Biotech Values

[swampboots]

"In cancer research, the total efficacy of combination therapy is less than the sum of the parts, not more."

IMHO: Because the forces acting on a mechanism may require combinations to allow any part to work, the forgoing statement should not be accepted as worthy of merit. This link I previously posted on the acknowledged value of combination therapy summed up in a recent article in Nature elaborates on the suspected value of a combination of therapies to activate a therapy which could not function without the necessary circumstances elicited by some other theraputic parts.

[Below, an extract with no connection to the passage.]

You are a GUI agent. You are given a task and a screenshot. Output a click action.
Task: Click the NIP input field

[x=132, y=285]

This just out from Nature:
https://www.nature.com/articles/nrc3153

But from the complex article notable the Neo-antigens mentioned ( in this conclusion part), and in my mind see it as a last stage tool in combination therapy, once the A team of best initiatives and strategies get selected along with the most powerful biomarkers (still awaiting better selection) vouching for each contributing novel agent's
order of effectiveness.:
"Future plans: combination therapy

It is obvious from both preclinical models and clinical trials that combinatorial approaches may be required for optimally effective and broadly applicable cancer immunotherapy. The scientific literature provides evidence for many potentially useful combinations, including: vaccines that allow for the improved priming of T cells and improved antigen presentation; methods that lead to enhanced T cell number and function, such as ACT; agonistic TNFR-targeted antibodies and cytokines; the suppression of inhibitory immune checkpoints using antibodies against CTLA4 and PD1; and lymphodepletion or other means of suppressing the inhibitory effects of regulatory T cells.

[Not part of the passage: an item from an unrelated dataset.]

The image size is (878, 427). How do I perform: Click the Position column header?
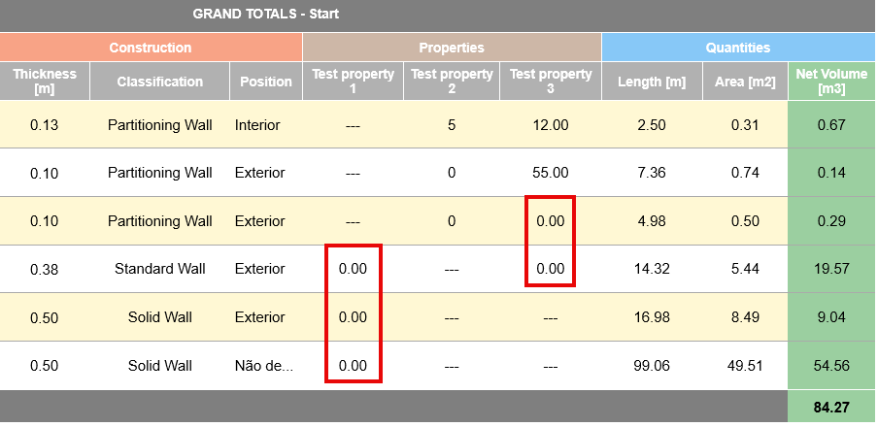(266, 82)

Recent work in cancer genomics has suggested another strategy for optimizing immunotherapy approaches. Sequencing the genomes of human breast and colon carcinomas showed that there were almost 100 missense mutations per tumour56. Analysis of these mutations using epitope-prediction algorithms suggested that a large fraction of these mutations might create neo-antigens with the potential to be recognized by the immune system57. Although these are largely random and vary from tumour to tumour, their presence suggests that agents that kill tumour cells without suppressing immune responses could be used to prime T cell responses, which could then be expanded and sustained by immune-checkpoint blockade58. Thus radiation, some chemotherapies, hormone ablation and therapies that target signalling pathways in tumour cells can be viewed as immunosupportive vaccines that would liberate multiple neo-antigens that, in combination with immune-checkpoint blockade, might result in a multipronged and effective immune attack.

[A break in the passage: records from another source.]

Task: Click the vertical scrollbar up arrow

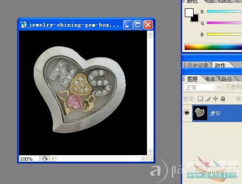Action: point(150,34)
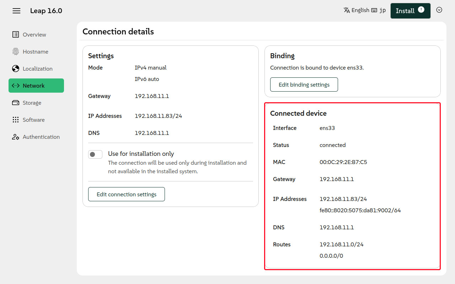
Task: Click the Storage drive icon
Action: (x=16, y=103)
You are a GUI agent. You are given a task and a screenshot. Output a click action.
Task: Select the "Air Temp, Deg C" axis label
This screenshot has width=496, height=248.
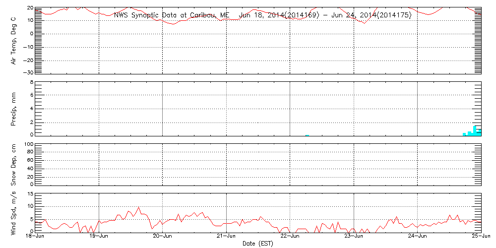coord(14,40)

Currently, we lack predictive diagnostic biomarkers to rationally choose combinations of immunotherapy for individual patients or cancer types. In addition, the timing or sequence of immunomodulatory interventions might be important because the kinetics of immune reactions have a crucial functional role. Therefore, preclinical data for promising combinations are necessary, with subsequent clinical trials, to evaluate the efficacy of novel combinations. Combination therapies are currently being tested in a few ongoing clinical trials including: ipilimumab plus radiation therapy in a randomized Phase III trial enrolling patients with metastatic prostate cancer (ClinicalTrials.gov identifier NCT00861614); ipilimumab plus leuprolide acetate hormonal therapy in a Phase IIa study in patients with localized prostate cancer (NCT01194271); ipilimumab plus androgen-deprivation therapy in a Phase II study in patients with metastatic prostate cancer (NCT01377389); and ipilimumab plus a PD1-targeted antibody in a trial in patients with metastatic melanoma (NCT01024231). An abstract that was presented at the 2011 American Society of Clinical Oncology (ASCO) annual meeting reported results from a Phase I trial of ipilimumab plus bevacizumab, an antibody that targets vascular endothelial growth factor A (VEGFA), in patients with melanoma; these preliminary data indicated that 14 out of 21 patients had partial responses and/or stable disease lasting >6 months59. There are also combination clinical trials with sipuleucel-T that are in the early stages of development and that are expected to begin patient accrual within the next year. The data from these trials are eagerly awaited and will help to guide the design of future combination studies."